The Tor Project said Wednesday that its internal investigation has been completed into allegations of sexual misconduct allegedly perpetrated by one of its most prominent staffers, who has since left the organization.
In a statement, Executive Director Shari Steele wrote that the inquiry concluded that "many people inside and outside the Tor Project have reported incidents of being humiliated, intimidated, bullied, and frightened" by Jacob Appelbaum, a now-ex-member of Tor’s "Core Team," adding, "and several experienced unwanted sexually aggressive behavior from him."

The Tor Project is the Massachusetts-based nonprofit that maintains Tor, the well-known open source online anonymity tool.

Steele added, "The investigation also identified two additional people as having engaged in inappropriate conduct, and they are no longer involved with the Tor Project."

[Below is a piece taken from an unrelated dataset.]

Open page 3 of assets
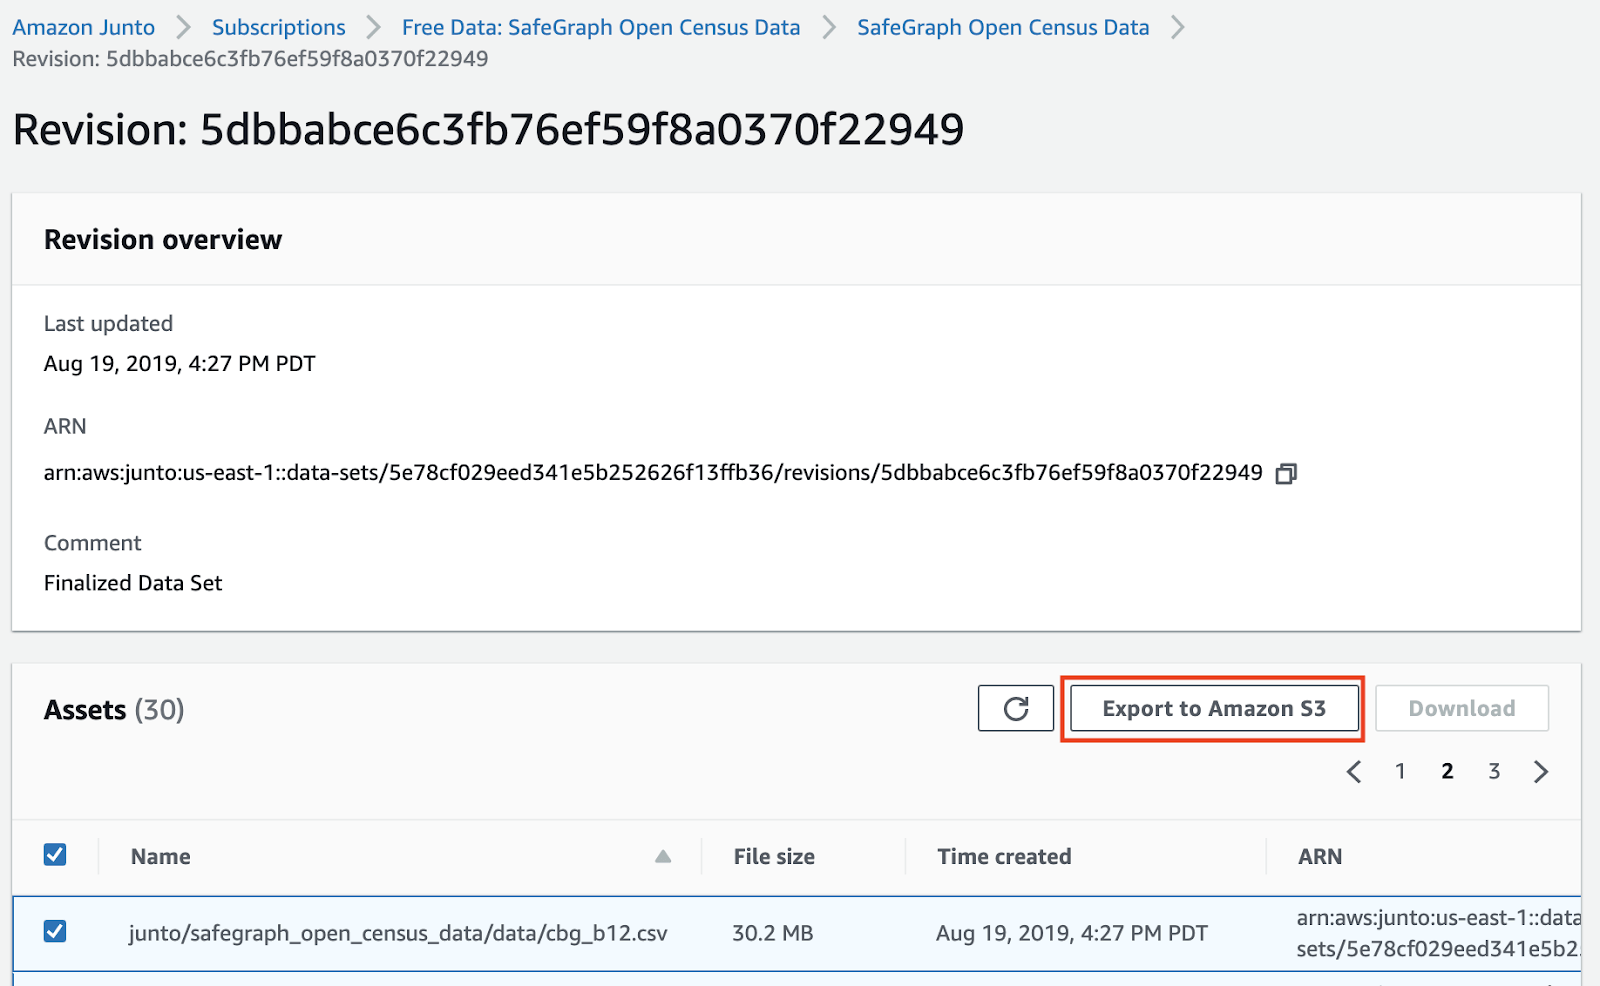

Kate Krauss, the group's spokeswoman, declined to tell Ars who those people are.

In June 2016, Appelbaum, one of Tor’s most public-facing developers, denounced the accusations, calling them a "calculated and targeted attack has been launched to spread vicious and spurious allegations against me."
"I want to be clear: the accusations of criminal sexual misconduct against me are entirely false," he wrote on Twitter at the time. He has not posted on Twitter since June 6, 2016.

Earlier this month, the Tor Project announced an entire revamp of its board of directors, replacing the leadership with more tech and privacy-minded people than before.

Steele also wrote Wednesday that the Tor Project has now created a "anti-harassment policy, a conflicts of interest policy, procedures for submitting complaints, and an internal complaint review process" in response to the Appelbaum fiasco.